• PROBLEM TO WORK ON
Please render every line of the records below as a numbered list, omitting any blank lines.

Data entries

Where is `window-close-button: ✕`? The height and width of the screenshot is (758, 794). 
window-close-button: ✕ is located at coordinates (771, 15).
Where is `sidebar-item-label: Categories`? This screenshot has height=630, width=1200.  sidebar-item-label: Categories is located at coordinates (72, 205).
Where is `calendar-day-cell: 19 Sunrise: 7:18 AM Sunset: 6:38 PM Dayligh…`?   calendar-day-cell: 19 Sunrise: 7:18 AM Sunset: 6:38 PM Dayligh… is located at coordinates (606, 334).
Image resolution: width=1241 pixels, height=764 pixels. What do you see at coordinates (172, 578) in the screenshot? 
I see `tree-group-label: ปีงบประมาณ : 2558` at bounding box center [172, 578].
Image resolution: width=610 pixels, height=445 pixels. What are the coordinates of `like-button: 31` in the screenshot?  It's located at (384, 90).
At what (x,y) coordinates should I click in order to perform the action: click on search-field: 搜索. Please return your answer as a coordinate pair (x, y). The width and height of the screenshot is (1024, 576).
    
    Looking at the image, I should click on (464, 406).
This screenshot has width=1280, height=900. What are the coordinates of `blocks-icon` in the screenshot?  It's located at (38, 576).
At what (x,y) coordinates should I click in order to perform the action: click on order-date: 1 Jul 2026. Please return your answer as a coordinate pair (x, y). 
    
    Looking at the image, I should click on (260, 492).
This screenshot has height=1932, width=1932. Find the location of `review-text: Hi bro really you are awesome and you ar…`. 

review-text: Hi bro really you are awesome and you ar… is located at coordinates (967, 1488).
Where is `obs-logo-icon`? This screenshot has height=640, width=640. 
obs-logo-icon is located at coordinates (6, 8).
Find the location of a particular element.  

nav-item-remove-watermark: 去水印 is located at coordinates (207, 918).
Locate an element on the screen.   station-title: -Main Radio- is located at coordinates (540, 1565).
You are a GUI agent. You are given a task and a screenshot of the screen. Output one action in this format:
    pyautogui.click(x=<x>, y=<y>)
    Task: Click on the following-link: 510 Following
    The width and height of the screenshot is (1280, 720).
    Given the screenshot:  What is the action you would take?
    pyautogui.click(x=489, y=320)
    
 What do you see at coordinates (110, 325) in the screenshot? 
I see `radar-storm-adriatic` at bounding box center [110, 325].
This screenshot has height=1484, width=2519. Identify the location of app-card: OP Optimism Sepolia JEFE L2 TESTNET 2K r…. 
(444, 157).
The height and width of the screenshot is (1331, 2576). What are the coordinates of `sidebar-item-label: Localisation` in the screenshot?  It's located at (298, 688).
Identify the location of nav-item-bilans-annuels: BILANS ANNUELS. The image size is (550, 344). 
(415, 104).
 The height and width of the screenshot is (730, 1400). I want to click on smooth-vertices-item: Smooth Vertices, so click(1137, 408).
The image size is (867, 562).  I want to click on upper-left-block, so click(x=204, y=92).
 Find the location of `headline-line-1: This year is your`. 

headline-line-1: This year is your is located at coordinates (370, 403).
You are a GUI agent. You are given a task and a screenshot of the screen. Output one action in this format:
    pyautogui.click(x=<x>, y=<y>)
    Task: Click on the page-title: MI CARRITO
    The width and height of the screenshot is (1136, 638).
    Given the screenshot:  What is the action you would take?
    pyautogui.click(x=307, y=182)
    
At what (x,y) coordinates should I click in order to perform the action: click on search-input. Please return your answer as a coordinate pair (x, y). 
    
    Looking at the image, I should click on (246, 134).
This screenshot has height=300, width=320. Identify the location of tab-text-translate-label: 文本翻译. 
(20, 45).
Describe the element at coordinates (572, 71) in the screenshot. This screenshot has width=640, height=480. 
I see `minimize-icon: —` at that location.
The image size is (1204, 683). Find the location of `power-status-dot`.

• EXERCISE RESULT
1. Where is `window-close-button: ✕`? The height and width of the screenshot is (758, 794). 
2. window-close-button: ✕ is located at coordinates (771, 15).
3. Where is `sidebar-item-label: Categories`? This screenshot has height=630, width=1200.  sidebar-item-label: Categories is located at coordinates (72, 205).
4. Where is `calendar-day-cell: 19 Sunrise: 7:18 AM Sunset: 6:38 PM Dayligh…`?   calendar-day-cell: 19 Sunrise: 7:18 AM Sunset: 6:38 PM Dayligh… is located at coordinates (606, 334).
5. Image resolution: width=1241 pixels, height=764 pixels. What do you see at coordinates (172, 578) in the screenshot? 
6. I see `tree-group-label: ปีงบประมาณ : 2558` at bounding box center [172, 578].
7. Image resolution: width=610 pixels, height=445 pixels. What are the coordinates of `like-button: 31` in the screenshot?  It's located at (384, 90).
8. At what (x,y) coordinates should I click in order to perform the action: click on search-field: 搜索. Please return your answer as a coordinate pair (x, y). The width and height of the screenshot is (1024, 576).
9.     Looking at the image, I should click on (464, 406).
10. This screenshot has width=1280, height=900. What are the coordinates of `blocks-icon` in the screenshot?  It's located at (38, 576).
11. At what (x,y) coordinates should I click in order to perform the action: click on order-date: 1 Jul 2026. Please return your answer as a coordinate pair (x, y). 
12.     Looking at the image, I should click on (260, 492).
13. This screenshot has height=1932, width=1932. Find the location of `review-text: Hi bro really you are awesome and you ar…`. 
14. review-text: Hi bro really you are awesome and you ar… is located at coordinates (967, 1488).
15. Where is `obs-logo-icon`? This screenshot has height=640, width=640. 
16. obs-logo-icon is located at coordinates (6, 8).
17. Find the location of a particular element.  
18. nav-item-remove-watermark: 去水印 is located at coordinates (207, 918).
19. Locate an element on the screen.   station-title: -Main Radio- is located at coordinates (540, 1565).
20. You are a GUI agent. You are given a task and a screenshot of the screen. Output one action in this format:
21.     pyautogui.click(x=<x>, y=<y>)
22.     Task: Click on the following-link: 510 Following
23.     The width and height of the screenshot is (1280, 720).
24.     Given the screenshot:  What is the action you would take?
25.     pyautogui.click(x=489, y=320)
26.  What do you see at coordinates (110, 325) in the screenshot? 
27. I see `radar-storm-adriatic` at bounding box center [110, 325].
28. This screenshot has height=1484, width=2519. Identify the location of app-card: OP Optimism Sepolia JEFE L2 TESTNET 2K r…. 
29. (444, 157).
30. The height and width of the screenshot is (1331, 2576). What are the coordinates of `sidebar-item-label: Localisation` in the screenshot?  It's located at (298, 688).
31. Identify the location of nav-item-bilans-annuels: BILANS ANNUELS. The image size is (550, 344). 
32. (415, 104).
33.  The height and width of the screenshot is (730, 1400). I want to click on smooth-vertices-item: Smooth Vertices, so click(1137, 408).
34. The image size is (867, 562).  I want to click on upper-left-block, so click(x=204, y=92).
35.  Find the location of `headline-line-1: This year is your`. 
36. headline-line-1: This year is your is located at coordinates (370, 403).
37. You are a GUI agent. You are given a task and a screenshot of the screen. Output one action in this format:
38.     pyautogui.click(x=<x>, y=<y>)
39.     Task: Click on the page-title: MI CARRITO
40.     The width and height of the screenshot is (1136, 638).
41.     Given the screenshot:  What is the action you would take?
42.     pyautogui.click(x=307, y=182)
43. At what (x,y) coordinates should I click in order to perform the action: click on search-input. Please return your answer as a coordinate pair (x, y). 
44.     Looking at the image, I should click on (246, 134).
45. This screenshot has height=300, width=320. Identify the location of tab-text-translate-label: 文本翻译. 
46. (20, 45).
47. Describe the element at coordinates (572, 71) in the screenshot. This screenshot has width=640, height=480. 
48. I see `minimize-icon: —` at that location.
49. The image size is (1204, 683). Find the location of `power-status-dot`.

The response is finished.